On a recent trip to my local grocery store I was overwhelmed by the number of options I had for various products. Laundry detergent, for example. I counted 12 different brands and 27 different varieties of laundry detergent – with bleach, without bleach, for HE machines, with softener. All able to do the same job – clean my family’s clothes. The number of options made me realize that choices surround us every day. Which store I shop at, which products I purchase, which gas station I go to, which gas I buy, where I eat, the food I order – a world of choices for these everyday frivolous things. Yet we are given few options on the matters that mean the most to the majority of Americans – presidential candidates, health insurance coverage, public education.

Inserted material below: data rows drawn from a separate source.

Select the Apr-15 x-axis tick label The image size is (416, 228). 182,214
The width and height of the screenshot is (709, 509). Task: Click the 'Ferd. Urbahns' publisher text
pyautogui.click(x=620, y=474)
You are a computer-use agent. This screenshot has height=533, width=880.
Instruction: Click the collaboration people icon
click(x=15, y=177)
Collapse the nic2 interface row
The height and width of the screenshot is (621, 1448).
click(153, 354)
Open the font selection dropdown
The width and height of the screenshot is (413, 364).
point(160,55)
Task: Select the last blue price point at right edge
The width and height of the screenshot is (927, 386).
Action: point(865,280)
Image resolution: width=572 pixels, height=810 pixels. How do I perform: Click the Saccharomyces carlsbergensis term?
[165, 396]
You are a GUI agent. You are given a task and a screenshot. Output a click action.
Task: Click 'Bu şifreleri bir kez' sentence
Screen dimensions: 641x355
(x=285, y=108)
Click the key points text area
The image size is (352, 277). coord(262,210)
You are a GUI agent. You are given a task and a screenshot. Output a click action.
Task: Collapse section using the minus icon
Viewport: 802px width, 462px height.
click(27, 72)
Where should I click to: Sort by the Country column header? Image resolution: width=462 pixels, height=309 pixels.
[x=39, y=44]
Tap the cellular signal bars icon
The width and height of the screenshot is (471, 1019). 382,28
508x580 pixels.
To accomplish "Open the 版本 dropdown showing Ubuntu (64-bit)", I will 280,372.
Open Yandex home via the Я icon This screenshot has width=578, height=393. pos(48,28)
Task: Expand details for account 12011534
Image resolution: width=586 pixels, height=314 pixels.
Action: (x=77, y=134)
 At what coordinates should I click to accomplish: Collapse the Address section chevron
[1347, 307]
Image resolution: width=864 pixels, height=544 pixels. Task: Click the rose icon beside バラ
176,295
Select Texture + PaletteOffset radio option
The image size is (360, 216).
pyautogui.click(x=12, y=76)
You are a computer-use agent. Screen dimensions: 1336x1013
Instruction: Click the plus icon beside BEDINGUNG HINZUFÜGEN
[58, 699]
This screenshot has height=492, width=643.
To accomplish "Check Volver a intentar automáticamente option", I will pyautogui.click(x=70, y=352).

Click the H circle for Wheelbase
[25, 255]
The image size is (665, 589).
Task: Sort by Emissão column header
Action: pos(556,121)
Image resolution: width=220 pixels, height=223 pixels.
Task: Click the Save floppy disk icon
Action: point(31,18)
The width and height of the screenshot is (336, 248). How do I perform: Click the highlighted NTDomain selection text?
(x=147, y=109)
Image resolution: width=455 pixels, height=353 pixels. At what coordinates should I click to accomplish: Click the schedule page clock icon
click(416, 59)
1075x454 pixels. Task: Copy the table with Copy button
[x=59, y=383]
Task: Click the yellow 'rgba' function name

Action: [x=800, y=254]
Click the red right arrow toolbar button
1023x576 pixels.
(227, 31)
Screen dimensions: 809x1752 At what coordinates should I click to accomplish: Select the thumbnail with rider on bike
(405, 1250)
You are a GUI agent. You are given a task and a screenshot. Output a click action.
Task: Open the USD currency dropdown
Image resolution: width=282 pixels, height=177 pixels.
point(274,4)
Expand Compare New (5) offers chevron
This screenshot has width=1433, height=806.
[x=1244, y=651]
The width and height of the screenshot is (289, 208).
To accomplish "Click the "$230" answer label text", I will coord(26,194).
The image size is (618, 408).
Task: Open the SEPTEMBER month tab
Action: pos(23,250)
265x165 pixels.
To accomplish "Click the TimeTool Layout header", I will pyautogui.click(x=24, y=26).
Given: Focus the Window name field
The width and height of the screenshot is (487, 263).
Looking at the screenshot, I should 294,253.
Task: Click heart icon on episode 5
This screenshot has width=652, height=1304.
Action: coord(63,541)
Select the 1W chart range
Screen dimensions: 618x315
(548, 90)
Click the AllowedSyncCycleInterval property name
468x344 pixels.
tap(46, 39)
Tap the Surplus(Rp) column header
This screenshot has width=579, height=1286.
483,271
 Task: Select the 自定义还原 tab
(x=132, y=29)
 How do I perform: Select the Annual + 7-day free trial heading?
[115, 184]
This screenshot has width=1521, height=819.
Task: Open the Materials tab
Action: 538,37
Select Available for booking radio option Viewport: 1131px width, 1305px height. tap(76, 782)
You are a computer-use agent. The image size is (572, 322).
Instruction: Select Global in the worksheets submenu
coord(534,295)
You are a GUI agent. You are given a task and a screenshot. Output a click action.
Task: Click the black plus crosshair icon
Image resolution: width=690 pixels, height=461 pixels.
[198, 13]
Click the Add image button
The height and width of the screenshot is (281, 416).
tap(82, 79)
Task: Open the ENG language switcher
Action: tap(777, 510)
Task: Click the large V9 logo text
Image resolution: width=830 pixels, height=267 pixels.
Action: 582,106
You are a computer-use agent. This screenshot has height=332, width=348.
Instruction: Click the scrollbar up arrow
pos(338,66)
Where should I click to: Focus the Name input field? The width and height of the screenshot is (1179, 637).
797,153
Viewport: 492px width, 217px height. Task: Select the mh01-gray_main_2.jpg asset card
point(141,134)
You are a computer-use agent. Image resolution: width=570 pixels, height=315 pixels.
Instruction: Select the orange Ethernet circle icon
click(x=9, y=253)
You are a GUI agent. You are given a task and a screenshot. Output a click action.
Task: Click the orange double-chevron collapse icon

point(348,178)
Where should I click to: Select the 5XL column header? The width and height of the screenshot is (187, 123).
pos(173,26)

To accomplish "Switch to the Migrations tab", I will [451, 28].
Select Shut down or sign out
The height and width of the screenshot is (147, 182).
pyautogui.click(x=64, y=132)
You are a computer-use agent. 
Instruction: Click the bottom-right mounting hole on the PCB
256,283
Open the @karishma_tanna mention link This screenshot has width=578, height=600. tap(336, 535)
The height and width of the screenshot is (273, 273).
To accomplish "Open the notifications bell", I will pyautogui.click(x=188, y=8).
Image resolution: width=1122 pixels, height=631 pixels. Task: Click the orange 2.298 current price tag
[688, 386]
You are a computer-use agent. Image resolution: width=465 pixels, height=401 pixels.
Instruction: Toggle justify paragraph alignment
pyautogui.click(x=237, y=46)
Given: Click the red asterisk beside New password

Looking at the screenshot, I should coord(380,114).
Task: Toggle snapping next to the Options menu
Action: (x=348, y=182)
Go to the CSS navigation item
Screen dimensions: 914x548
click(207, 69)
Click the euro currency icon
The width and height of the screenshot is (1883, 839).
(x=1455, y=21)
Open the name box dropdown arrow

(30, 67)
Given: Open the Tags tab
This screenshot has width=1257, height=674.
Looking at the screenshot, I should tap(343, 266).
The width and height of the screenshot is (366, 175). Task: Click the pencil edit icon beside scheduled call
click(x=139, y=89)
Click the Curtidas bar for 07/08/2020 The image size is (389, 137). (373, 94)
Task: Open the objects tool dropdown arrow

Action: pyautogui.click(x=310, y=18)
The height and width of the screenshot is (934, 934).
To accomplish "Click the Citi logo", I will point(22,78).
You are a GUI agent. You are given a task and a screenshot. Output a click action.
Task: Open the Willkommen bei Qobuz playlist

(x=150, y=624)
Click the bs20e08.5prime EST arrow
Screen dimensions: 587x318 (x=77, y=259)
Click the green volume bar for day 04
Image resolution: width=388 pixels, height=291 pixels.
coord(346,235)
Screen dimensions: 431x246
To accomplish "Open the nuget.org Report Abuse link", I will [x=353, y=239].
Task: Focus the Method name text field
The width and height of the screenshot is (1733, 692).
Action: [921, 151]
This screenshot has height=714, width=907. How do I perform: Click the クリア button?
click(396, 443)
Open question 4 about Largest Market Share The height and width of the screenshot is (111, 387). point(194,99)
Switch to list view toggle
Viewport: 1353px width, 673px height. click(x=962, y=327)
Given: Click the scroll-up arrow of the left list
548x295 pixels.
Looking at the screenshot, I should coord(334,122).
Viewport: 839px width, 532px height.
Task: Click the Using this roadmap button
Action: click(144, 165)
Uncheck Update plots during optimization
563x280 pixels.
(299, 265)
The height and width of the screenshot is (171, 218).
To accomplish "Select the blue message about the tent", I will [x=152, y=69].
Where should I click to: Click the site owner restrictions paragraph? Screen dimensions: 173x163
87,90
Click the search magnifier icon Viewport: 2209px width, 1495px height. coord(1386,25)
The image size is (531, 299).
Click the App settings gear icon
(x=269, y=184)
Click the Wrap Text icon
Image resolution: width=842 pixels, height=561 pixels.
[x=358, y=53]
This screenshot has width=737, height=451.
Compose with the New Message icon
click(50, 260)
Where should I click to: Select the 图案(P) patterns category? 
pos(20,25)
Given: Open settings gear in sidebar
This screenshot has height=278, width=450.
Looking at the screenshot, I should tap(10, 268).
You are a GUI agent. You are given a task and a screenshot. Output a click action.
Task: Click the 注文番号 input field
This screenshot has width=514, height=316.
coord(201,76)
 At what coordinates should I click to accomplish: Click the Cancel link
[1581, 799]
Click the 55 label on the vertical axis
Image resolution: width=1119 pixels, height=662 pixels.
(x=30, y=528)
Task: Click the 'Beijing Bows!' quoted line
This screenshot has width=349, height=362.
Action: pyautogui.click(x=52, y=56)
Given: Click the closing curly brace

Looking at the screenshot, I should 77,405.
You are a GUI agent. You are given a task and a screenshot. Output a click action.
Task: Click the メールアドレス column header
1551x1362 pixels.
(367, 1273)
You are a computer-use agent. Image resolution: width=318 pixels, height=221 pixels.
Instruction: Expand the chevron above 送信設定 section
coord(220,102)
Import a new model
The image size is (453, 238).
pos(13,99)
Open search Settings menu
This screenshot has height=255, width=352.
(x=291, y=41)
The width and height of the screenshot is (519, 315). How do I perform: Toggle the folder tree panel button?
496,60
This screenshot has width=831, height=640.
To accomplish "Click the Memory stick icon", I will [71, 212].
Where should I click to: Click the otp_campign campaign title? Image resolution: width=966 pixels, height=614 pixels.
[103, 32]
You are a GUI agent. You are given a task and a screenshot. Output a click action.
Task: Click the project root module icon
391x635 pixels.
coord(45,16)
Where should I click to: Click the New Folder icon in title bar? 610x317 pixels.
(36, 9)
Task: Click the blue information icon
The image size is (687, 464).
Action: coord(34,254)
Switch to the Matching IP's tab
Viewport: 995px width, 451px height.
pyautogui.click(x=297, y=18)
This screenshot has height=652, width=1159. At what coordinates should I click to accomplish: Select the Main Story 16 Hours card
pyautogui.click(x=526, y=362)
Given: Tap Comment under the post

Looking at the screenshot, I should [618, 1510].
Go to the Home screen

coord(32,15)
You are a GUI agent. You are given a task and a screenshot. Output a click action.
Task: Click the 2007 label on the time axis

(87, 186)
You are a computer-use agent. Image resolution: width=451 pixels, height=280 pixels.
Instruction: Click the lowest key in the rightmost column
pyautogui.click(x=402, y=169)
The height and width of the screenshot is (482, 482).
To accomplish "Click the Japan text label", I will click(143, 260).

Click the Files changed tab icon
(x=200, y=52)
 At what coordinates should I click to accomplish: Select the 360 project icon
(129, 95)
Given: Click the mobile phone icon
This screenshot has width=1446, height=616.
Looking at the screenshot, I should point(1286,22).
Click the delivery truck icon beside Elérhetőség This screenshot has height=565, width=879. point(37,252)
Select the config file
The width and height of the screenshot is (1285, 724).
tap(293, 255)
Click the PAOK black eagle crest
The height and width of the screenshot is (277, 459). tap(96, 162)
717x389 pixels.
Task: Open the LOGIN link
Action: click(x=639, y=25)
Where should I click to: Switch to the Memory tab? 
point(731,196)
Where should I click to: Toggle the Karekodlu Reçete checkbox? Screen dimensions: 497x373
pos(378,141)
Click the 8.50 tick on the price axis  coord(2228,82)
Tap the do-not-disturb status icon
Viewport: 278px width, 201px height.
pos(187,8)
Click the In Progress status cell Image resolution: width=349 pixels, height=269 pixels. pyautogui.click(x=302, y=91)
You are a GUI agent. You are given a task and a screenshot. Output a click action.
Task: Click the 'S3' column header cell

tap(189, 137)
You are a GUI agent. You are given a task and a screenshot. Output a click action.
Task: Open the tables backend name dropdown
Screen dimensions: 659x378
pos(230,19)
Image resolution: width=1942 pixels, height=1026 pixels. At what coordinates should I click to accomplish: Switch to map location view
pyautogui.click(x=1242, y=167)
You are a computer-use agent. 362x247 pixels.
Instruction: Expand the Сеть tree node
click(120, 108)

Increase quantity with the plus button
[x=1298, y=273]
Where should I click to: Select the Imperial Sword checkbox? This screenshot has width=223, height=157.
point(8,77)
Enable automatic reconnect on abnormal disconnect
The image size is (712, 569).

A good friend and colleague from the Virginia Virtual Academy, Elizabeth Clark, best explains some of our students and the current educational system as “trying to fit a square peg in a round hole.” These students don’t fit into the “one size fits all” public schools that so many politicians (those that think they know our children’s educational needs best) leave as the only option in some states. Parents seeking educational options ultimately have one common goal – they want their child to be successful. In a recent Manifesto on the current state of ed reform, Jeanne Allen, founder of the Center for Education Reform, wrote, “The greatest opportunity for improving student motivation comes from personalized learning.” Personalized learning – a great concept, attempted but rarely successful in the brick and mortar classroom. How do you truly personalize learning in one environment – the classroom – with one curriculum – likely on the same grade level – in 60 minutes or less? A brick and mortar teacher unquestionably does his/her best, but with the resources and time given, truly personalized learning will not take place for most students. So what is the key to working towards more personalized learning?
The answer: options. Giving parents the opportunity to choose the best educational environment for their child. Unfortunately, for many states, alternative public education options are highly regulated and in some states non-existent.
Inequality has permeated alternative schooling options. Charter schools have been met with strict regulations and mandates in addition to being forced to operate on fractioned funding. In Virginia, despite the House and the Senate’s approval, Governor Terry McAuliffe vetoed legislation that would establish stand-alone virtual schools, saying it “undercut public schools.” The legislative scene is similar in many states, with lawmakers and politicians deciding that an institution outside of the “traditional” classroom setting is ineffective without giving it a chance to succeed. For so many students virtual education has been – and continues to be – successful. For Sophia, an acrobatic gymnast who attends the George Washington University Online High School, virtual learning meant more time at the gym as she prepared for the Olympic Trials. For Georgia Cyber Academy student Damacia, learning online allowed her to work ahead in her courses and devote her time to volunteering. Michigan Virtual Charter Academy student Ganna, used the flexibility of computer-based learning to focus on a writing her first published novel.
In a world with so many choices, we have severely limited our educational options. We must realize that the answer to education reform will not be found by imposing stricter regulations and limiting alternative education opportunities. What a progressive country this would be if public school options were as abundant as laundry detergent.